## [What you should do]
In the R solution about the op_literal() helper, what expression does calling op_literal(`+`, w, x, y, z) generate?

## [Document passage]
_ _ _

Here's a solution that manipulates language rather than strings. You and others might also find op_literal() useful in the future.

Solution

Helper: op_literal()

This helper function op_literal() actually manipulates the R language itself to repetitively use a binary operator like + across many operands...even though a binary operator typically accepts only two operands. Calling op_literal(`+`, w, x, y, z) will actually generate this expression here: w + x + y + z.

# Helper function to arbitrarily repeat a binary operation (like '+').
op_literal <- function(op, ...) {
    # Capture the operator as a symbol.
    op_sym <- rlang::ensym(op)
    # Count the operands.
    n_dots <- rlang::dots_n(...)
    
    # Recursive case: a binary operator cannot handle this many arguments.
    if(n_dots > 2) {
        # Split off the final operand.
        dots <- rlang::exprs(...)
        dots_last <- dots[[n_dots]]
        dots <- dots[-n_dots]
        
        # Perform recursion for the remaining operands.
        op_left <- rlang::inject(op_literal(
            op = !!op_sym,
            ... = !!!dots
        ))
        
        # Assemble recursive results into the full operation.
        substitute(op(op_left, dots_last))
    }
    # Base case: the binary operator can handle 2(-) arguments.
    else {
        substitute(op(...))
    }
}

Note

Since op_literal() generates an expression, you still need to evaluate it if you want the result:

op_exp <- op_literal(`+`, 1, 2, 3, 4)

_ _ _

## [Excerpted records]
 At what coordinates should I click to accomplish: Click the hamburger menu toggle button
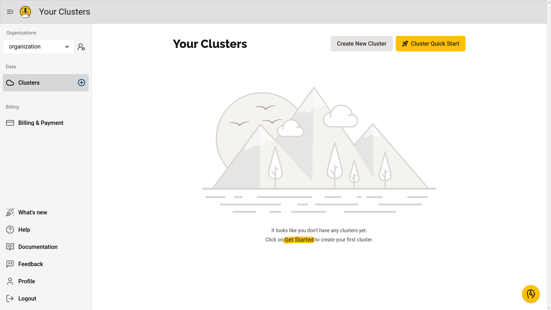point(10,12)
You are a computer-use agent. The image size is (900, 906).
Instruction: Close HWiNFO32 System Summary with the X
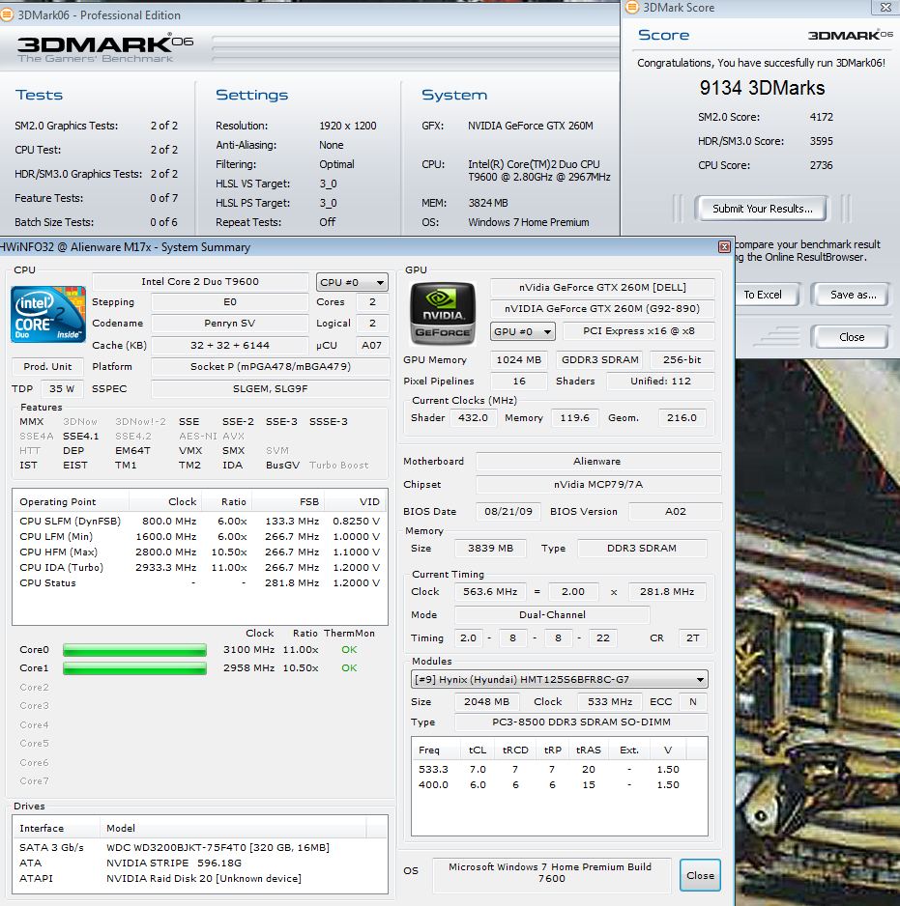click(x=721, y=247)
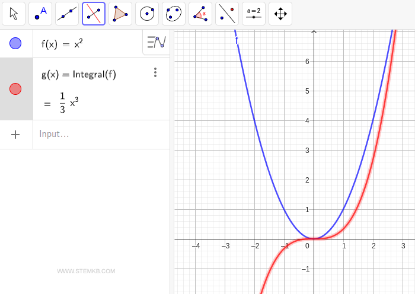Pick the Reflect about Line tool

click(227, 14)
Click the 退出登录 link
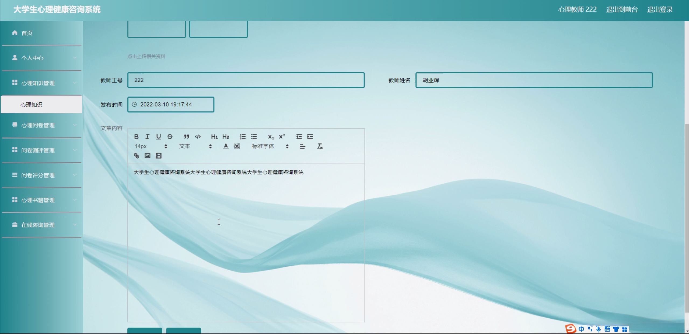The height and width of the screenshot is (334, 689). pos(660,10)
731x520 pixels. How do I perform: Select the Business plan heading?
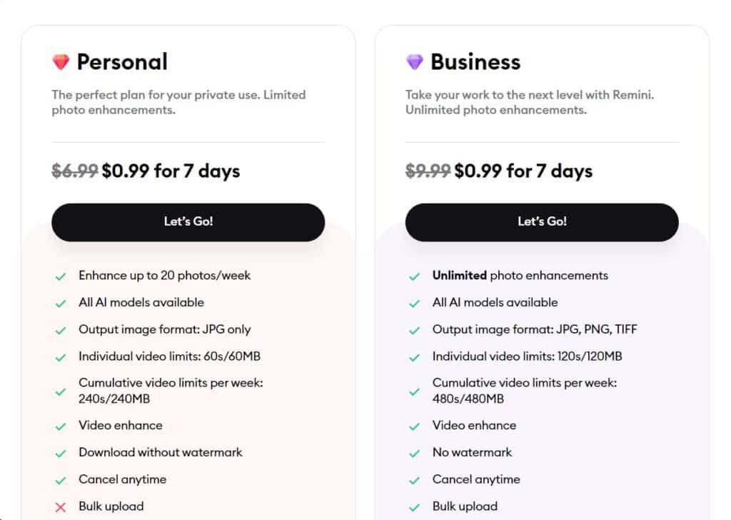(x=475, y=62)
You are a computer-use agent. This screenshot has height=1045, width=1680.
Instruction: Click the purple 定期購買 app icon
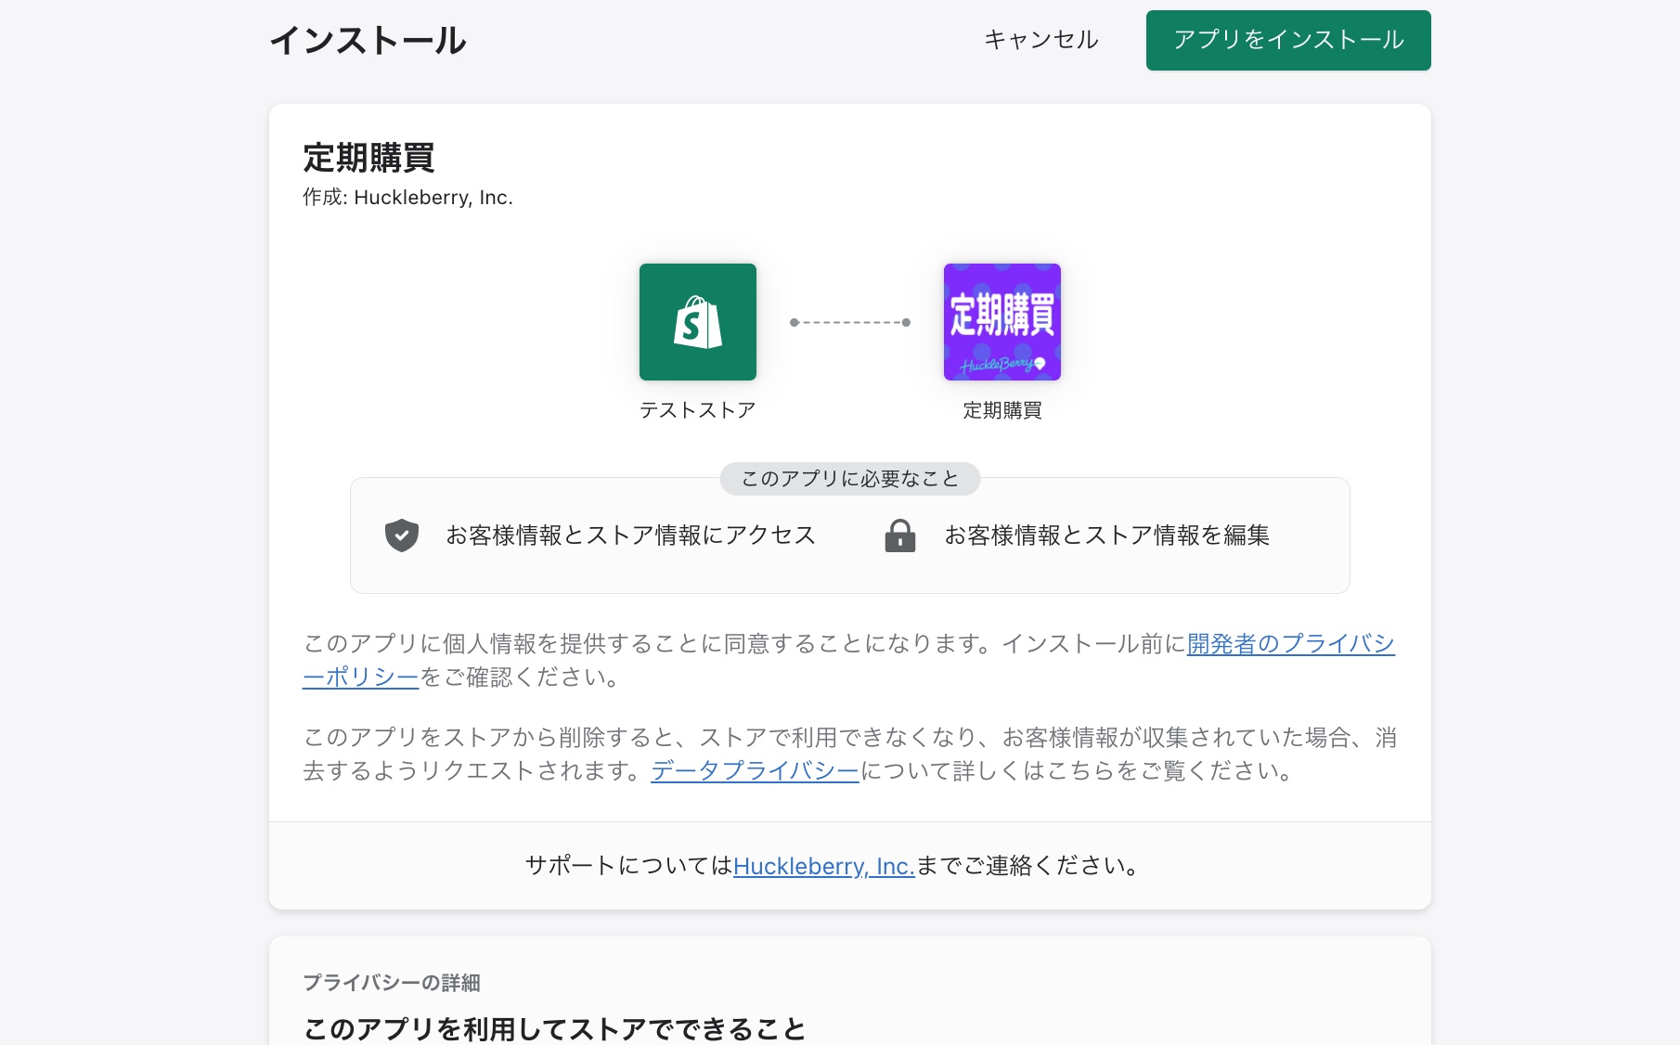coord(1002,322)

_ _ _

## [Response]
w + x + y + z